Je n’avais jamais entendu parler de Barbara Kingsolver avant de lire ce roman, et je dois dire que maintenant, j’ai bien envie de découvrir d’autres titres de cette autrice. Incroyablement bien écrit, Demon Copperhead nous transporte totalement dans l’univers très particulier de ces zones oubliées des Etats-Unis où le rêve américain est allé mourir au fond d’une mine et tout le monde essaie de l’oublier à coup d’opioïdes plus ou moins légaux. Malgré tout, c’est un petit pays de Cocagne pour un gamin qui grandit libre comme l’air, à aller patauger dans la boue avec son copain Maggot, à courir dans les bois et à faire des bêtises en pleine nature. Qui voudrait quitter cet eldorado ? Alors Damon reste, revient, s’accroche à cette contrée qu’il aime malgré tout, et essaie de tirer son épingle du jeu.

Il y arrive presque à un moment donné, il prend sa revanche sur la vie mais finalement rien ne dure jamais, il se retrouve de nouveau au fond du trou, et la dégringolade n’en est que plus violente. C’est finalement ça l’histoire de Demon Copperhead, que Barbara Kingsolver nous raconte magnifiquement bien : un gamin qui se casse la gueule et qui se relève, encore et encore, grâce à quelques personnes bien intentionnées dans son entourage, un gamin qui, malgré toute la merde qu’on lui a déversé sur la tête toute sa vie, tente d’être quelqu’un de bien, autant qu’il le peut. C’est assez beau, même si c’est triste la plupart du temps, et ça fait un roman incroyable.


Résumé de l’éditeur:

Né à même le sol d’un mobilhome au fin fond des Appalaches d’une jeune toxicomane et d’un père trop tôt disparu, Demon Copperhead est le digne héritier d’un célèbre personnage de Charles Dickens. De services sociaux défaillants en familles d’accueil véreuses, de tribunaux pour mineurs au cercle infernal de l’addiction, le garçon va être confronté aux pires épreuves et au mépris de la société à l’égard des plus démunis. Pourtant, à chacune des étapes de sa tragique épopée, c’est son instinct de survie qui triomphe. Demon saura-t-il devenir le héros de sa propre existence ?

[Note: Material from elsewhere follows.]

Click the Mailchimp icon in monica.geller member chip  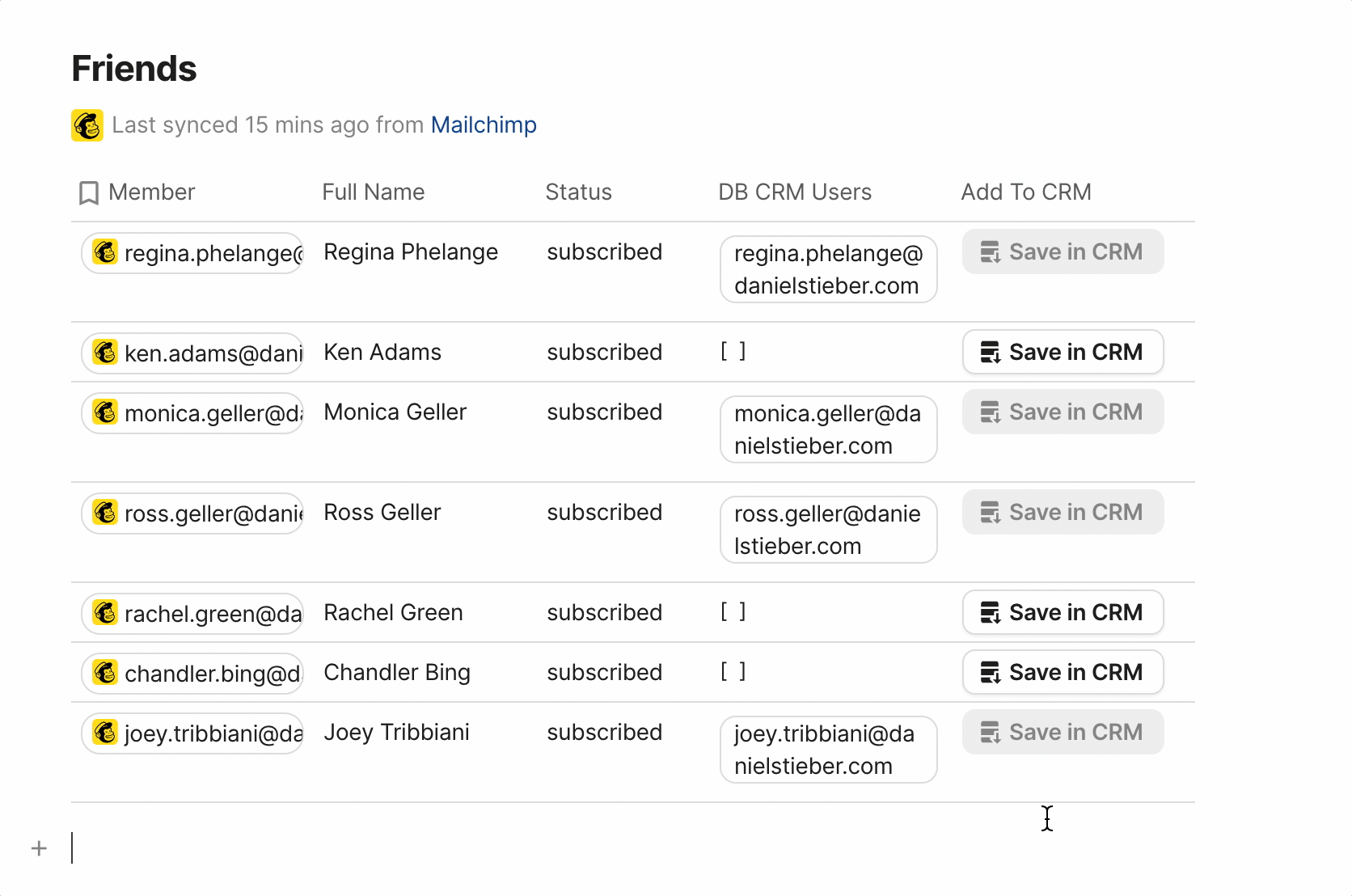tap(105, 412)
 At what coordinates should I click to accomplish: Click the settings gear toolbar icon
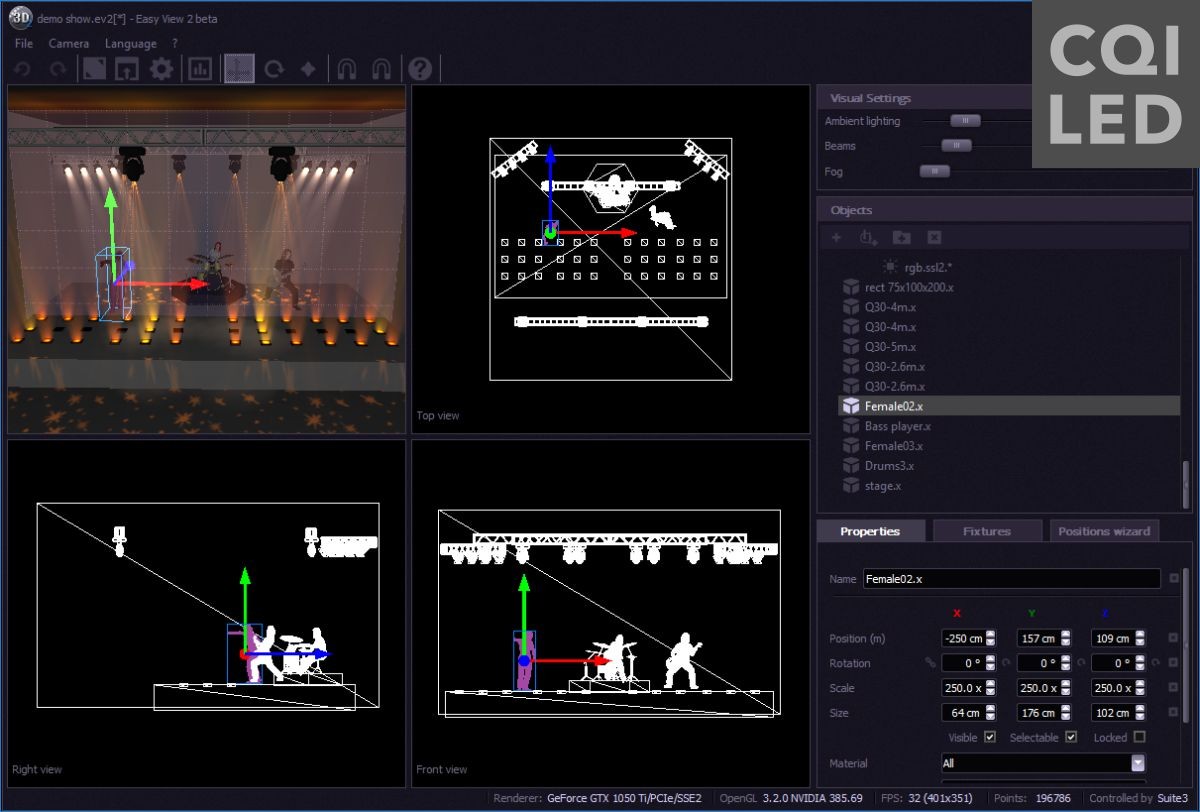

Comment ne pas être attendri, secoué, bouleversé par la gouaille, lucide et désespérée, de ce David Copperfield des temps modernes ? S’il raconte sans fard une Amérique ravagée par les inégalités, l’ignorance, et les opioïdes – dont les premières victimes sont les enfants –, le roman de Barbara Kingsolver lui redonne toute son humanité. L’auteur de L’Arbre aux haricots et des Yeux dans les arbres signe là un de ses romans les plus forts, couronné par le prestigieux prix Pulitzer et le Women’s prize for fiction.


Le problème quand on étudie nos origines c’est qu’on finit par avoir envie de frapper quelqu’un, par exemple Bettina Cook et tout le tintouin. (Faut pas rêver. Son père étant à la tête des supporters de football et grand donateur.) Autrefois nous menions une vie honnête, consacrée tout entière à Dieu et au pays. Puis le monde a changé. Désormais, il n’y a plus de Dieu, et plus de pays, mais l’idée que le charbon est un don de Dieu, tu l’as toujours dans le sang et t’as envie d’y croire. Parce que sinon c’est une arnaque de plus à bord de ce train qui a sillonné nos montagnes depuis que Georges Washington est passé et a mis son équipe au boulot pour abattre nos arbres. Tout ce qui pouvait être pris a disparu. Les montagnes avec leurs sommets explosés, les rivières qui coulent noires. Les miens sont morts d’avoir essayé, ou pas loin, accros que nous sommes à l’idée de rester en vie. Il n’y a plus de sang à donner ici, juste des blessures de guerre. La folie. Un monde de douleur, qui attend qu’on l’achève.